Cela signifie que les administrateurs sont responsables, conjointement
avec un ou plusieurs autres administrateurs, de même qu'individuellement,
de verser des dommages-intérêts. Lorsque ce genre de responsabilité
s'applique, une partie qui remporte un procès peut poursuivre un,
certains ou l'ensemble des administrateurs pour faire exécuter
le jugement.
À moins d'indication contraire, lorsque nous mentionnons une règle
dans cet ouvrage, nous faisons référence à la législation
fédérale sur les sociétés sans but lucratif,
en l'occurrence la Loi sur les corporations canadiennes, et/ou
les règles de common lawqui s'appliquent aux sociétés
constituées en vertu de cette loi. Chaque province possède
son propre texte de loi sur les sociétés sans but lucratif
et même si, de façon générale, ces lois sont très
similaires, elles comportent d'importantes différences. Il est
donc souvent impossible d'énoncer de façon catégorique
une règle qui s'applique dans toutes les sphères de compétence.
NOTRE APPROCHE
Exigences légales
Une partie de cet ouvrage porte sur ce que les administrateurs
doivent faire, tandis qu'une grande partie a trait à ce que les
administrateurs devraient faire; de plus, nous traitons à l'occasion
de ce que les administrateurs peuvent faire. La jurisprudence concernant
les sociétés sans but lucratif est relativement peu commune.
Ainsi, même si de nombreux jugements ont été rendus
sur des questions de conflits d'intérêts mettant en cause
des administrateurs de sociétés à but lucratif, peu
de jugements ont été rendus sur cette question dans le contexte
des sociétés sans but lucratif. Cela signifie qu'il y a
une importante zone grise où la ligne de démarcation entre
ce qu'un administrateur doit faire et ce qu'il est autorisé à
faire n'est pas claire. Ainsi, nous ne pouvons énoncer, de façon
définitive, la norme juridique qui s'applique lorsqu'un administrateur
d'un organisme de bienfaisance sans but lucratif est partie à une
transaction touchant aux avoirs de la société. Lorsque la
loi a été clarifiée - soit dans un texte de
loi soit par les jugements des tribunaux - nous nous sommes efforcés
de l'indiquer.
Bonnes pratiques en matière de gouvernance
Un récent rapport de l'Institut sur la gouvernance affirme
qu'une bonne gouvernance comporte l'atteinte des résultats recherchés
d'une façon compatible avec les valeurs démocratiques et la
justice sociale. Le rapport énonce les éléments d'une
bonne gouvernance :
... La vision (envisager l'avenir), l'orientation
(définir des objectifs et préciser un « cheminement
» général), les ressources (obtenir
les ressources nécessaires pour atteindre les objectifs ou
suivre la voie tracée), la surveillance (s'assurer
périodiquement que le véhicule organisationnel est
bien entretenu, progresse vers sa destination) et ce, à l'intérieur
des limites de la loi, l'obligation de rendre compte (s'assurer
que les ressources sont employées de façon efficiente,
et faire rapport aux intéressés sur les progrès
et les écarts observés)1.
|
Ce processus va manifestement bien au-delà du respect des exigences
légales. Comment une société met en oeuvre ces divers
éléments dépend de son mandat et de ses caractéristiques.

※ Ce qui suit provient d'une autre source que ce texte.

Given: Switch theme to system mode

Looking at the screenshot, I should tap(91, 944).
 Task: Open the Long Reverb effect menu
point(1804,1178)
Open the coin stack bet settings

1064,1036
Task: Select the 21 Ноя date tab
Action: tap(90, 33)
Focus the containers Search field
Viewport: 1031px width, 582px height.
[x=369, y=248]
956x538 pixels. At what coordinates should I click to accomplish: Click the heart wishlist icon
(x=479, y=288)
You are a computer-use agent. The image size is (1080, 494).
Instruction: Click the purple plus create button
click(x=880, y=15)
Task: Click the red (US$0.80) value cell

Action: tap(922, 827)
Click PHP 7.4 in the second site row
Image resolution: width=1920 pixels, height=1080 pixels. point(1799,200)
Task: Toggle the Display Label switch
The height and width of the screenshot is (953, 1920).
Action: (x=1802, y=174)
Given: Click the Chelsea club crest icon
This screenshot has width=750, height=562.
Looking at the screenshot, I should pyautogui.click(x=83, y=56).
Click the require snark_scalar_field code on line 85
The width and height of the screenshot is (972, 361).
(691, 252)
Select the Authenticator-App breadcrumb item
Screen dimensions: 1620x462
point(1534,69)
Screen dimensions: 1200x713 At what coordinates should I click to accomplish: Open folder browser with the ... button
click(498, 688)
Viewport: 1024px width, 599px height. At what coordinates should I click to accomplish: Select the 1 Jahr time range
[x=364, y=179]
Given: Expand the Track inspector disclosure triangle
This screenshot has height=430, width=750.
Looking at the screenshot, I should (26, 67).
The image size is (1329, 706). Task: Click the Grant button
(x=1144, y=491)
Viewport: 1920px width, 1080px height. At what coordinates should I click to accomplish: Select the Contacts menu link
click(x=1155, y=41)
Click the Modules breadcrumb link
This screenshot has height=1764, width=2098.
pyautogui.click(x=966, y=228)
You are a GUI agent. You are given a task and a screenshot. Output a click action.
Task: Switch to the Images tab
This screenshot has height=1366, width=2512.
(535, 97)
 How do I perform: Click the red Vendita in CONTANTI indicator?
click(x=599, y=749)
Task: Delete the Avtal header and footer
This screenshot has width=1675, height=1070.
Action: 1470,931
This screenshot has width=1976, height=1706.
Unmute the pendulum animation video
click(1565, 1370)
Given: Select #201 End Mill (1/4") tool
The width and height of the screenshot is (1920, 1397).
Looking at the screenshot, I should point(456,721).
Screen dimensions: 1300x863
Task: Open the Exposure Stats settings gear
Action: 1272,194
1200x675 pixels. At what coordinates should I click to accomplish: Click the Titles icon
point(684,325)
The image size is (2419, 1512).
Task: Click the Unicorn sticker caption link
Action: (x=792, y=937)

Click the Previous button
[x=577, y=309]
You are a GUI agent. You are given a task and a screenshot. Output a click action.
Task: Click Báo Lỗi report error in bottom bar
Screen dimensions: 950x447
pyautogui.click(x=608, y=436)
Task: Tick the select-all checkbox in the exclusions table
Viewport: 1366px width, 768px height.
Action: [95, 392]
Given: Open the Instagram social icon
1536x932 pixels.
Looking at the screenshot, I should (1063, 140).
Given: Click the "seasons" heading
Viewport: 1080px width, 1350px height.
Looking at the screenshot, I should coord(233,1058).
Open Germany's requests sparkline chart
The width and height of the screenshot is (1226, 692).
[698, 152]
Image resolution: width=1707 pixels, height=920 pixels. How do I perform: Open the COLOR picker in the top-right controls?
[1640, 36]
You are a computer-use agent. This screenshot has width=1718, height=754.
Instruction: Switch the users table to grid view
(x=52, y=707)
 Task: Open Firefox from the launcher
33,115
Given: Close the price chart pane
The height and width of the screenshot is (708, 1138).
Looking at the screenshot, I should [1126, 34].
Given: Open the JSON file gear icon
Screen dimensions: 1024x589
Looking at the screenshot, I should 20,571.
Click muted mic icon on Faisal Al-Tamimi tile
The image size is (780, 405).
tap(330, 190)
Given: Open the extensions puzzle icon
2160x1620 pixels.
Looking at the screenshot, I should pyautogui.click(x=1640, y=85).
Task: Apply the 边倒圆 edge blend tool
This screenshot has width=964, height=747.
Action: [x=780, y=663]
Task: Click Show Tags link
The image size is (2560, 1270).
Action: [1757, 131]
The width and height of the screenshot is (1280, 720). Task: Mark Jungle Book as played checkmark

Cependant, on peut dire qu'une société ne pourra avoir de
bonnes pratiques en l'absence d'un engagement, d'une prise de décision
compétente et d'une évaluation périodique.
Dans une procédure judiciaire, le respect d'une bonne pratique
en matière de gouvernance n'offre pas nécessairement une défense
complète. Cependant, lorsqu'une société ou un administrateur
peut démontrer qu'il a suivi une pratique établie, conforme
à une saine gouvernance, ou qu'il a choisi d'agir dans le but d'en
arriver à une bonne gouvernance, cela constitue souvent un argument
très persuasif en faveur de la société ou de l'administrateur.
Intendance
Les sociétés sans but lucratif peuvent jouir d'un
traitement fiscal spécial, tandis que les organismes de bienfaisance
enregistrés bénéficient d'un traitement fiscal encore
plus généreux. Cela signifie que le public considère
souvent qu'il a droit de regard sur la façon dont ces sociétés
fonctionnent. Les préoccupations peuvent englober la concurrence
déloyale que livre une société sans but lucratif
à une entité à but lucratif, ou une mauvaise utilisation
des dons reçus par un organisme de bienfaisance. Le cadre juridique
et réglementaire pertinent traite, jusqu'à un certain point,
de ces questions. Cependant, le conseil et les administrateurs doivent
aussi être conscients que ces aspects donnent à leur société
une image publique qu'elle n'aurait pas autrement.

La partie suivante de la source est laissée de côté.